Thanks for “Occupying” My Disillusionment—For a Moment
When I discovered that Occupy Wall Street had assembled in Zucotti Park in September of 2011, my heart swelled with renewed respect for America.
My mind raced to devour any information about the movement.
I thought Finally! The people have had enough! They are crawling out of their cubicles, turning off the propaganda machine, waking up from the consumer stupor, and realizing we have been economical hostages to a cognizant dissonance that is unmatched by anything in history.
I searched, I Googled, I Facebooked.
I went into the street of my hometown to stand in solidarity in front of Bank of America with a few people who would join me in holding up signs to spread the awakening.
I found a Facebook site, initiated by a local couple, contributing to the multitude of similar sites that were popping up exponentially, representing towns and cities all over the country—and gradually, the world.
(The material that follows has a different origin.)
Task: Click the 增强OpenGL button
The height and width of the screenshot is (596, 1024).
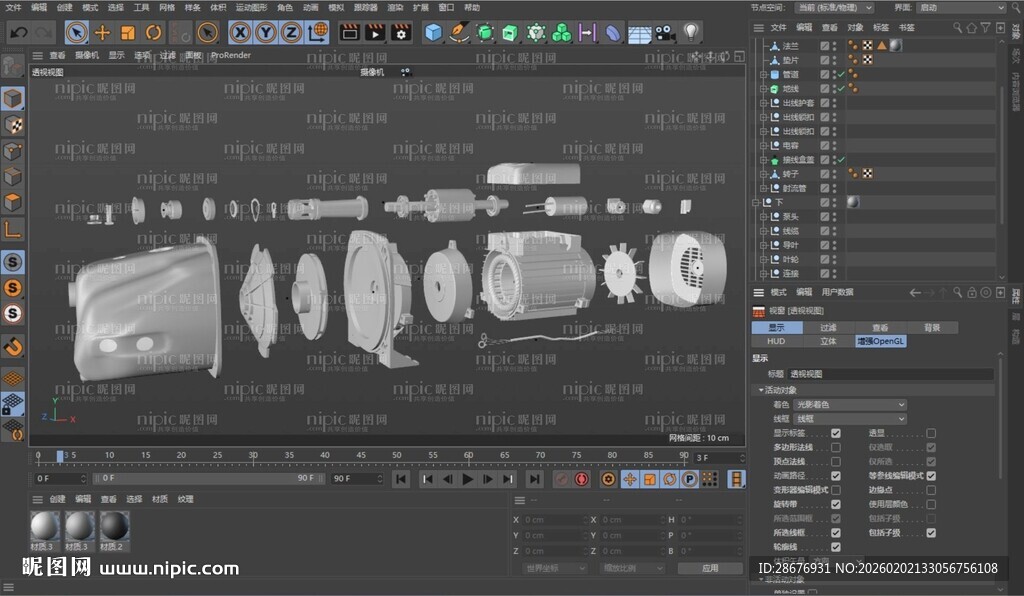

The site promoted information and called to unify local protesters.
I was intoxicated with hope and ecstatic at the possibilities of retrieving our democracy from the jaws of financial saboteurs, political sociopaths, and megalomaniac corporations.
I truly believed we had awakened from our sleep of insidious oppression and complacency to take back our freedom.
Yeah, that was a great moment.
Then the adrenaline, the motivation, and the optimism became fodder to a new social system with which I had no experience—the General Assembly.
The GA seemed like a great idea to communicate democratically and allow everyone an opportunity to be heard. I assumed it was akin to the United Nations General Assembly wherein all had equal representation.
The GA meetings in my town became the true revelation to me in regard to what “Occupied” really looked like.
People were kept occupied by the structure itself. The process became the new oppressor with redundant hand gesture education, blathering over who should be a facilitator, and disruptive reprimands toward those who had a difficult time adjusting to this legitimized surrogate for authentic communication.
I watched many people giving up in lieu of speaking up.
The exasperation at trying to make an inquiry or a point became too much effort for anyone who was not savvy at social conformity.
The General Assembly in my town fell prey to those who had experience at proselytizing and maneuvering social structures with adamant personal agendas.
It became a Specific Assembly with no general population.
I quit occupying my time with the General Assembly but continued supporting the encampment of protesters who had established themselves at the local park. I took coffee when I could. I donated items; tent, tarps, sleeping bags, signs and materials. I visited the camp and watched the streamed GA’s on the Internet to show my support and learn. But gradually I became less motivated by what I was seeing and hearing there.
Also what I was reading on the web page designated toward community involvement in our local chapter of the Occupy Movement became a point of contention between personal agendas and cooperative ideals.
It seemed that a handful of people who rode in under the banner of the occupy movement became transparent in their need to claim territory and notoriety for their personal causes at the expense of fracturing the bigger ideal of the community.
I observed petty disagreements rising to the surface to crumble the movement into curds of spoiled individual goals. I watched as the main community withdrew from the shrinking group that held meetings, claimed self-righteous suffrages, and adhered to their own vision of what the movement was about with little tolerance for other views or methodology.
I continue to write to representatives, hold sacred the power of the masses, boycott big banks, and oppose legislation that undermines our freedom while serving a corporatocracy.
I have moved my money to a local credit union, and moved my body into a new occupation of my time.